(Extrait du document)
▼
Mis à jour le 27 avril 2021

L’existence d’un avocat se conjugue avant tout au présent et le barreau n’a guère le loisir d’interroger son passé, alors que celui-ci est riche et porteur d’enseignements. Une commémoration comme ce tricentenaire est d’abord un prétexte pour marquer une pause et faire le point. Il ne saurait être question ici d’une nostalgie aussi stérile que dangereuse, mais plutôt d’un dialogue familier avec les avocats d’hier, pour découvrir ou redécouvrir leurs préoccupations et leurs centres d’intérêt.

S’ils sont assurément différents des membres du barreau actuel, comme peuvent l’être les ancêtres de leurs descendants, ils apparaissent à bien des égards comme leurs semblables, ou plus précisément leurs confrères. Evoquer la bibliothèque du barreau, à travers son histoire et ses richesses, est d’abord une invitation pour l’avocat à mieux comprendre comment il a réussi à devenir ce qu’il est aujourd’hui.


La 1ère bibliothèque (XVIIIème siècle)
▲
(Données fournies)
▼
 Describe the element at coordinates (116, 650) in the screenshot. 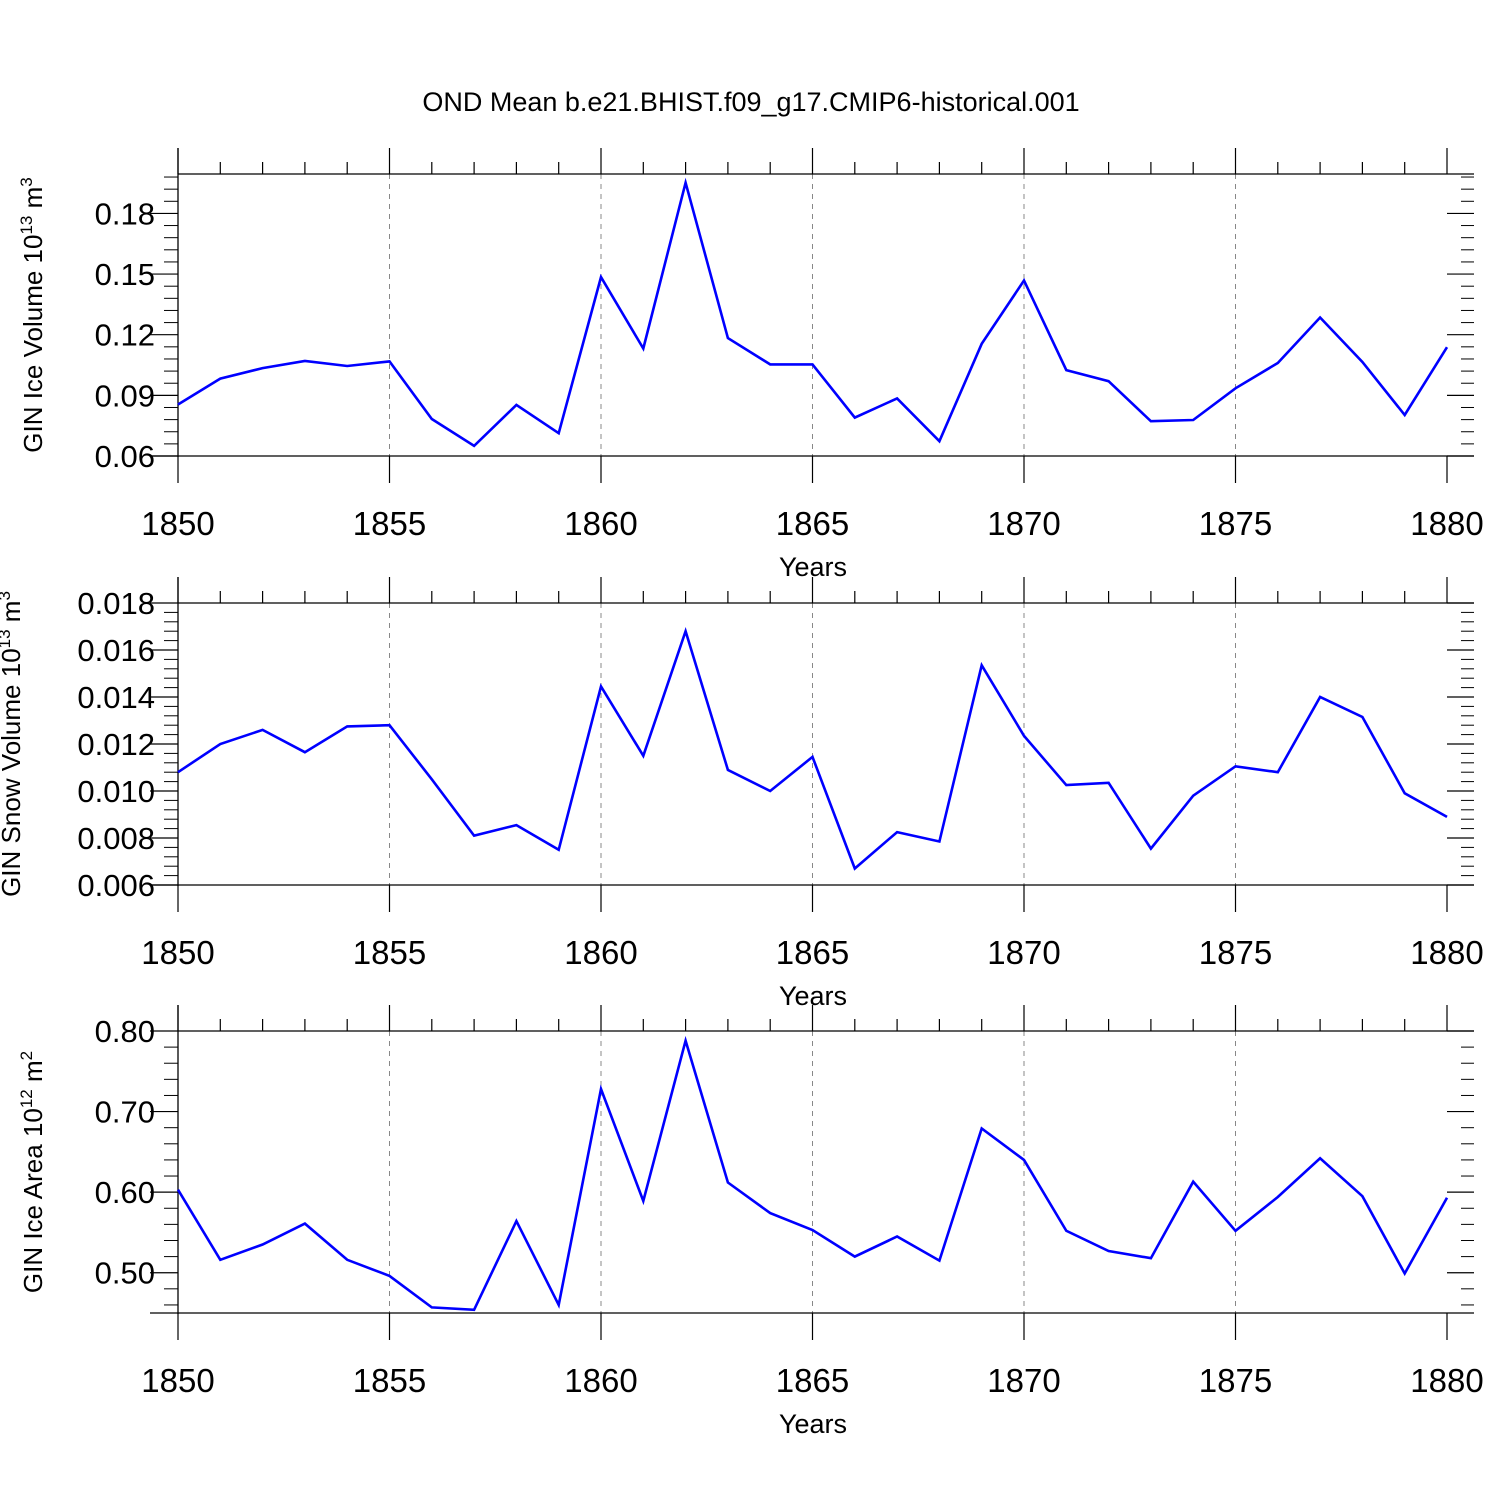

I see `y-tick-label: 0.016` at that location.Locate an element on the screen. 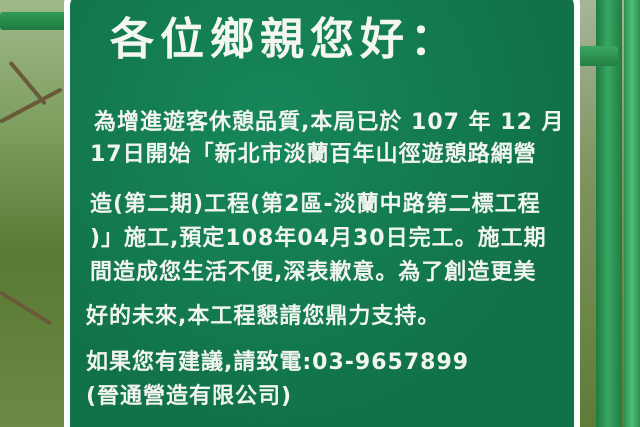  sign-company-line: (晉通營造有限公司) is located at coordinates (190, 396).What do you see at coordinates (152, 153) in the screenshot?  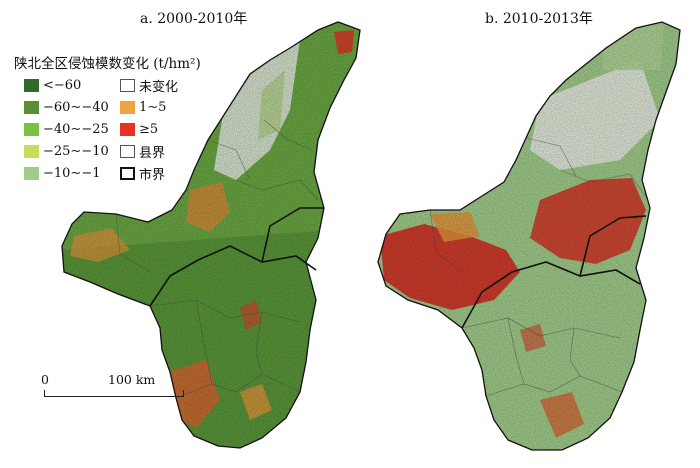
▲
(Consignes de travail)
**a.** Traduisez en anglais la phrase suivante, tirée de l’extrait sur la bibliothèque du barreau : « Une commémoration comme ce tricentenaire est d’abord un prétexte pour marquer une pause et faire le point. »
**b.** Donnez la suite de l’extrait sur la bibliothèque du barreau, après son dernier intitulé, « La 1ère bibliothèque (XVIIIème siècle) ».
Les lignes fournies constituent un matériau indépendant de l’extrait.

(Réponses attendues)
**a.** A commemoration such as this tercentenary is first and foremost a pretext to pause and take stock.

**b.**
En 1776, Gabriel de Saint-Aubin a représenté, dans une gravure au style très personnel (ci-contre), une conférence d’avocats dans leur bibliothèque : à l’extrémité d’une grande table, un orateur lit un discours qu’écoutent ses confrères. Au-dessus d’eux, l’artiste a figuré un groupe allégorique que domine la Justice, avec son glaive et sa balance. Plus bas, la Vérité, à gauche, montre à l’Éloquence, à droite, le livre de « L’Esprit des lois » et lui tend son miroir ; elle renverse deux urnes d’où s’échappent - à en croire les connaisseurs de Saint-Aubin - des flots de parole où l’on distingue un petit chat, synonyme d’astuce, et un petit génie, symbole de la liberté : non content de nous donner un aperçu de la première bibliothèque des avocats, Saint-Aubin nous offre une version un rien irrévérencieuse de l’art oratoire.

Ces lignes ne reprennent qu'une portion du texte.